Edward Jenner was born on 17 May 1749 in Berkeley, Gloucestershire, England as the eighth of nine children. His father, the Reverend Stephen Jenner, was the vicar of Berkeley, so Jenner received a strong basic education.

Education and training 
When he was young, he went to school in Wotton-under-Edge at Katherine Lady Berkeley's School and in Cirencester. During this time, he was inoculated (by variolation) for smallpox, which had a lifelong effect upon his general health. At the age of 14, he was apprenticed for seven years to Daniel Ludlow, a surgeon of Chipping Sodbury, South Gloucestershire, where he gained most of the experience needed to become a surgeon himself.

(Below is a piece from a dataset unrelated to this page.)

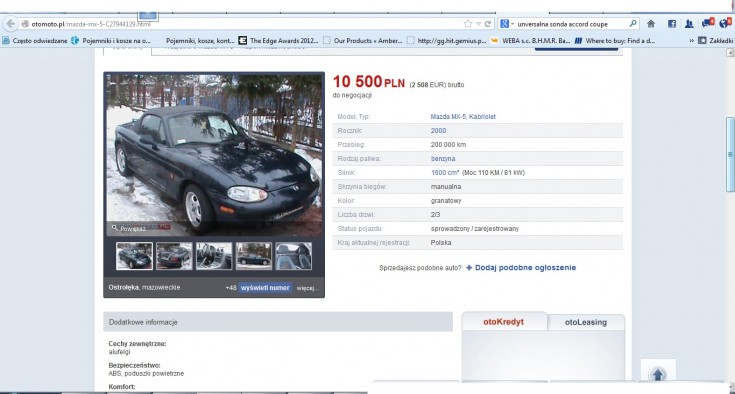
Task: Open the Często odwiedzane bookmarks folder
Action: (x=35, y=41)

In 1770, aged 21, Jenner became apprenticed in surgery and anatomy under surgeon John Hunter and others at St George's Hospital, London. William Osler records that Hunter gave Jenner William Harvey's advice, well known in medical circles (and characteristic of the Age of Enlightenment), "Don't think; try." Hunter remained in correspondence with Jenner over natural history and proposed him for the Royal Society. Returning to his native countryside by 1773, Jenner became a successful family doctor and surgeon, practising on dedicated premises at Berkeley. In 1792, "with twenty years' experience of general practice and surgery, Jenner obtained the degree of MD from the University of St Andrews".

Later life 
Jenner and others formed the Fleece Medical Society or Gloucestershire Medical Society, so called because it met in the parlour of the Fleece Inn, Rodborough, Gloucestershire. Members dined together and read papers on medical subjects. Jenner contributed papers on angina pectoris, ophthalmia, and cardiac valvular disease and commented on cowpox. He also belonged to a similar society which met in Alveston, near Bristol.

He became a master mason on  30 December 1802, in Lodge of Faith and Friendship #449. From 1812 to 1813, he served as worshipful master of Royal Berkeley Lodge of Faith and Friendship.

Zoology 
Edward Jenner was elected fellow of the Royal Society in 1788, following his publication of a careful study of the previously misunderstood life of the nested cuckoo, a study that combined observation, experiment, and dissection.

Jenner described how the newly hatched cuckoo pushed its host's eggs and fledgling chicks out of the nest (contrary to existing belief that the adult cuckoo did it). Having observed this behaviour, Jenner demonstrated an anatomical adaptation for itthe baby cuckoo has a depression in its back, not present after 12 days of life, that enables it to cup eggs and other chicks. The adult does not remain long enough in the area to perform this task. Jenner's findings were published in Philosophical Transactions of the Royal Society in 1788.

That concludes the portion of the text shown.